Em outra manhã, a vez era a de um pesado robalo que chegara da feira ainda se debatendo. Lá se ia a dona de casa preparar a peixada. Fiscalizava as guelras e os olhos do pescado. Passava aquela mesma faca bem afiada no abdômen do bonitão, puxava-lhe o fato e o jogava no quintal. Era a festa para os bichanos, que ficavam lambendo os bigodes e comendo mais o que lhes fosse atirado até que ficavam com uma barriga de fazer gosto.

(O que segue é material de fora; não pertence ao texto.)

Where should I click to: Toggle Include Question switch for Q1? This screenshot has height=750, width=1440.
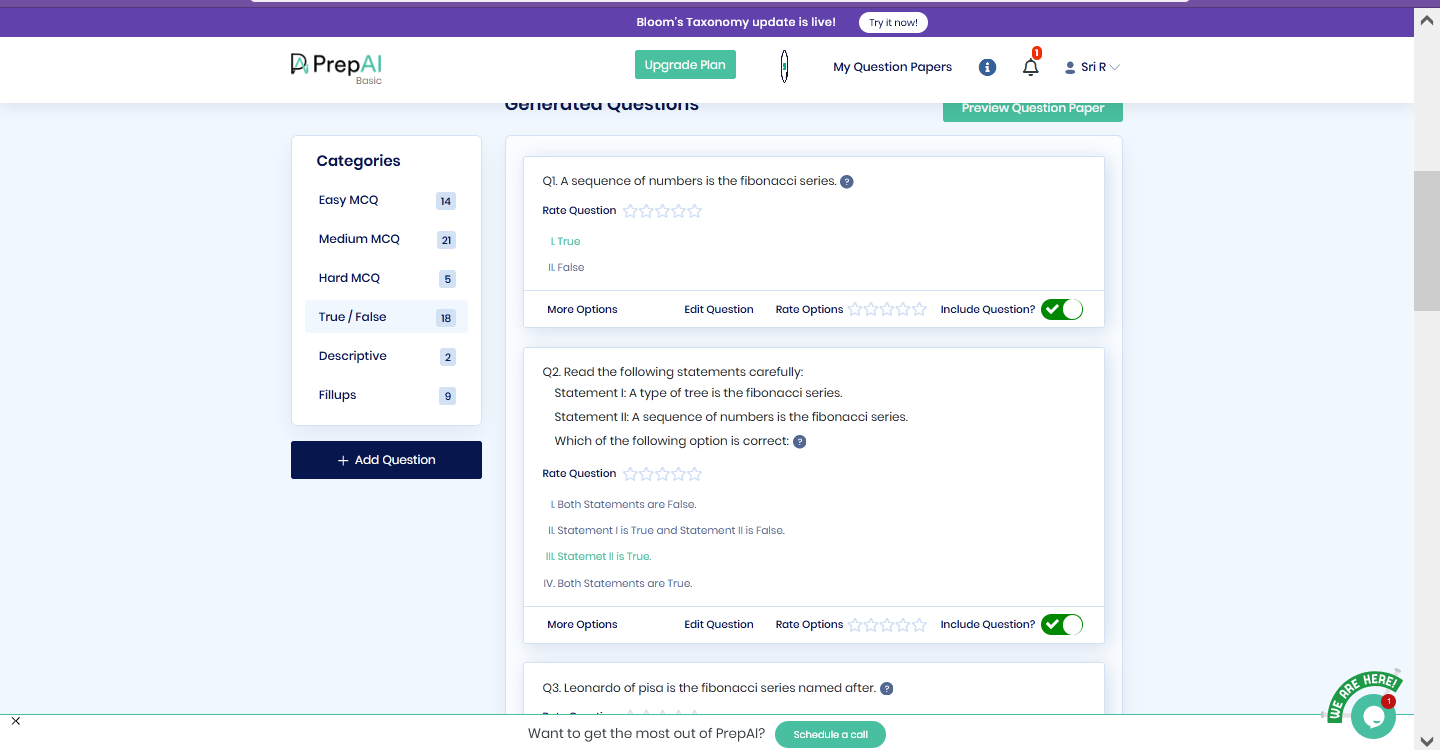(1062, 309)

Crianças gostam de dar banho em animais. Pegavam o pobre do papagaio e o metiam num balde de água enquanto o falante se danava sacudindo as asas. Em uma dessas oportunidades, senti vontade de dar banho no gato de casa. Ouvi o grito de minha mãe: Meninaaaaaaaaaaaaaaaaaa, você está doidaaaaaaaaaaaa? Não se dá banho em gatos, eles odeiam água. Ele vai azunhar você. Deixe o gato em paz. É, foi o jeito, mas fiquei sem saber como gatos ficam sujos o tempo todo, a vida toda. A minha mãe explicou que eles tomam banho passando a língua pelo corpo inteiro. Depois, muito tempo depois, li um artigo que discorria sobre como gatos fazem a higiene corporal e o quanto aquela higienização é perfeita, pois a natureza dotou os miaus de uma lixa na língua e uma competência inigualável para limpar-se.

Você já viu uma gata quando dá cria? Não? Pois eu vi algumas vezes. Elas limpam absolutamente cada filhote e todo o local onde nasceram sem deixar o menor resquício do protocolo do parto. Os gatos da minha infância eram lindos e nem sabiam o que era ração e nem veterinário. Quando entendiam de dormir eles se enfiavam em qualquer cantinho ou ficavam numa cadeira fofinha e velhinha. Pareciam estar no paraíso. As fêmeas desapareciam e, de volta dos namoros, vinham pesadas, barrigudas e mais bonitas do que antes. Falta dizer da cantoria dos gatos nos telhados, quando parecia que estavam discutindo com o luar, com os fantasmas ou, melhor ainda, se engalfinhando no cio. Os gatos passavam olhos mal-intencionados no papagaio e em passarinhos engaiolados, cheguei a ver o de casa parado em frente à portinha da gaiola olhando fixamente para um canário que se encolhia num cantinho de sua jaula. A dona da casa, como de sempre, espantava o sujeito com uma vassoura e gritos de espantar gatos mal-acostumados.

Tenho duas gatas, a Zizi e a Zuzu, elas nunca precisaram de veterinários e jamais tomaram banho. Fazem alguns passeios pelos muros, mas não há mais tantos companheiros delas por aqui, pois os tempos mudaram, as casas mudaram, tudo, enfim se transformou... Gatos que vivem em apartamentos são infelizes e nem o sabem. Falar nisto, minha filha caçula, que tem a família em Madri, tem também uma gatinha, a Luna. E, como gatos gostam de liberdade, Luna pulou do 4º. Andar do edifício de apartamentos e quebrou a patinha, ficou internada e agora está recuperada. Vivas aos veterinários.